_Goal_. In the records below, change each "GUI agent" to "interface agent" and leave everything else the same.

= = = = = = =

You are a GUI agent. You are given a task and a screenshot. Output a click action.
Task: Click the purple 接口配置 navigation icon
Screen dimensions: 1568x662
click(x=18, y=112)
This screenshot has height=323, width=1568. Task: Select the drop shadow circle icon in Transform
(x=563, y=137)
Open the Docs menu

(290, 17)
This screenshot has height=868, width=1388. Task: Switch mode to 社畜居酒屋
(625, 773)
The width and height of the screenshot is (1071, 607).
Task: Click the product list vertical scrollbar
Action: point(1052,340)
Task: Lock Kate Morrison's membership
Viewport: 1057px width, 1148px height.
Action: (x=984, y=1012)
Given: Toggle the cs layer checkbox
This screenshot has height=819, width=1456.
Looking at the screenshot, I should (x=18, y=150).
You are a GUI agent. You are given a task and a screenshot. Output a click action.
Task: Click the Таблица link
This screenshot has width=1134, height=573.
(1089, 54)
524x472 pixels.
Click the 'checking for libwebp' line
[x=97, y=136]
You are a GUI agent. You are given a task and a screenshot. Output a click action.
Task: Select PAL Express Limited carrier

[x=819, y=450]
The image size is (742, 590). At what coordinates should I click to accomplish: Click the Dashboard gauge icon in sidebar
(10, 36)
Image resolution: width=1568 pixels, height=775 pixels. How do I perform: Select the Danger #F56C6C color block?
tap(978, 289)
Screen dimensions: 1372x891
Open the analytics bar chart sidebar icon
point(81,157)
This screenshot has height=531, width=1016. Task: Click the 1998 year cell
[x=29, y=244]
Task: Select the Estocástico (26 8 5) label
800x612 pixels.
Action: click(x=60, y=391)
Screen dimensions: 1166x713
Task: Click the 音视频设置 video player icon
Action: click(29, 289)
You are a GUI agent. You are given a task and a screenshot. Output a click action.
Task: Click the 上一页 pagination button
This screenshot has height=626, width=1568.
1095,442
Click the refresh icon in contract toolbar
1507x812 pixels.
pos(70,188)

= = = = = = =

_Reply to the task_.
You are a interface agent. You are given a task and a screenshot. Output a click action.
Task: Click the purple 接口配置 navigation icon
Screen dimensions: 1568x662
click(x=18, y=112)
This screenshot has height=323, width=1568. Task: Select the drop shadow circle icon in Transform
(x=563, y=137)
Open the Docs menu

(290, 17)
This screenshot has height=868, width=1388. Task: Switch mode to 社畜居酒屋
(625, 773)
The width and height of the screenshot is (1071, 607).
Task: Click the product list vertical scrollbar
Action: point(1052,340)
Task: Lock Kate Morrison's membership
Viewport: 1057px width, 1148px height.
Action: (x=984, y=1012)
Given: Toggle the cs layer checkbox
This screenshot has height=819, width=1456.
Looking at the screenshot, I should (x=18, y=150).
You are a interface agent. You are given a task and a screenshot. Output a click action.
Task: Click the Таблица link
This screenshot has width=1134, height=573.
(1089, 54)
524x472 pixels.
Click the 'checking for libwebp' line
[x=97, y=136]
You are a interface agent. You are given a task and a screenshot. Output a click action.
Task: Select PAL Express Limited carrier

[x=819, y=450]
The image size is (742, 590). At what coordinates should I click to accomplish: Click the Dashboard gauge icon in sidebar
(10, 36)
Image resolution: width=1568 pixels, height=775 pixels. How do I perform: Select the Danger #F56C6C color block?
tap(978, 289)
Screen dimensions: 1372x891
Open the analytics bar chart sidebar icon
point(81,157)
This screenshot has height=531, width=1016. Task: Click the 1998 year cell
[x=29, y=244]
Task: Select the Estocástico (26 8 5) label
800x612 pixels.
Action: click(x=60, y=391)
Screen dimensions: 1166x713
Task: Click the 音视频设置 video player icon
Action: click(29, 289)
You are a interface agent. You are given a task and a screenshot. Output a click action.
Task: Click the 上一页 pagination button
This screenshot has height=626, width=1568.
1095,442
Click the refresh icon in contract toolbar
1507x812 pixels.
pos(70,188)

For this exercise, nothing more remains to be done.